A first draft is just that. It’s something rough, something messy, something that takes chances and probably contains lots of mistakes.

That is good. What if we could apply a “first draft” mentality not only to our first drafts of our writing, but to our lives? I know I love the things I love in part because they are messy, and rough around the edges, and imperfect. Not because they’re polished to a high shine, but because they move me, in all their imperfection.

I’d love to hear about your experiences with starting and finishing. What helps you begin something you’re afraid of, and what helps you say I’m done, for now?

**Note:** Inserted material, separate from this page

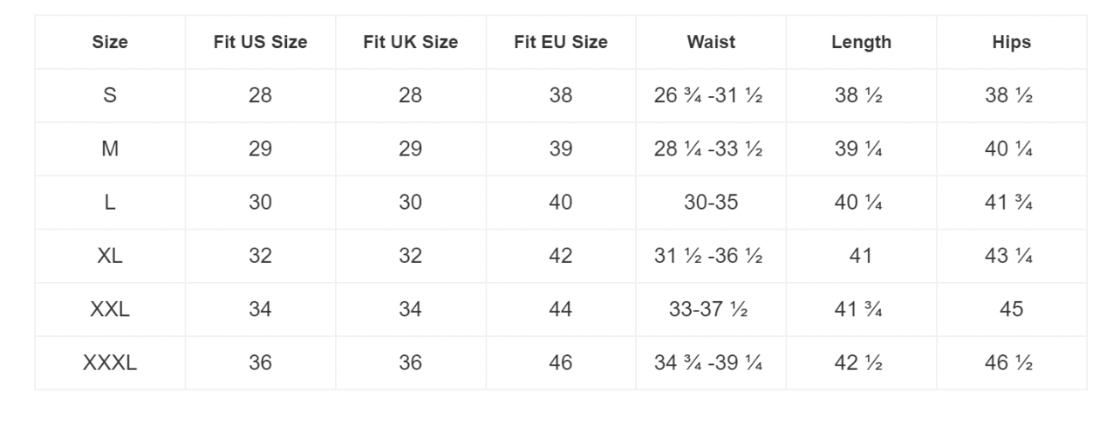This screenshot has height=440, width=1120.
Task: Click the Waist column header
Action: tap(711, 42)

Also: Today, May 10, is the last day to register for Jenna Avery’s Just Do the Writing Accountability Circle. It’s through my participation in this group that I’ve now completed drafts of two novels. (I’m also one of the coaches.) If you can’t seem to get started on something you’d love to create, or you’ve gotten stuck, check it out here!

And: I have a couple of spots open for new one-on-one coaching clients. Find out more here.

Things I’m noticing while I write, list #2

Here’s the second in my series of lists of things I’m noticing as I work on my novel.

1) It’s fun to write with friends. This morning, some members of Jenna Avery’s Just Do the Writing Accountability Circle sprinted with me. We checked in with each other before and after the sprint. Writing can feel so solitary. And sometimes that solitude feels good. But it’s also nice to know there are others out there doing it too, struggling with the same stuff I am.

2) It’s okay to go back. Although I’ve been really encouraging myself in this draft to move forward, forward, forward (since I have a tendency to go back and rewrite and rewrite and rewrite, and therefore not to finish my drafts), something kept nagging at me and I knew I’d taken a wrong turn. The story didn’t feel as alive as I knew it could, because two chapters earlier I’d gone left instead of right. So I went back, and made that right turn. And that right turn, was, well, the right one. My story felt alive again, and it just starting writing itself (righting itself?). When a story writes itself, fun things happen. (Like, who knew there was a ghost living in my main character’s apartment? The ghost wouldn’t have revealed itself if I hadn’t gone back and course-corrected.)

And by the way, you can do this in life too. You can always course-correct, no matter how far off the path you’ve wandered. And sometimes, wandering off the path becomes your new path.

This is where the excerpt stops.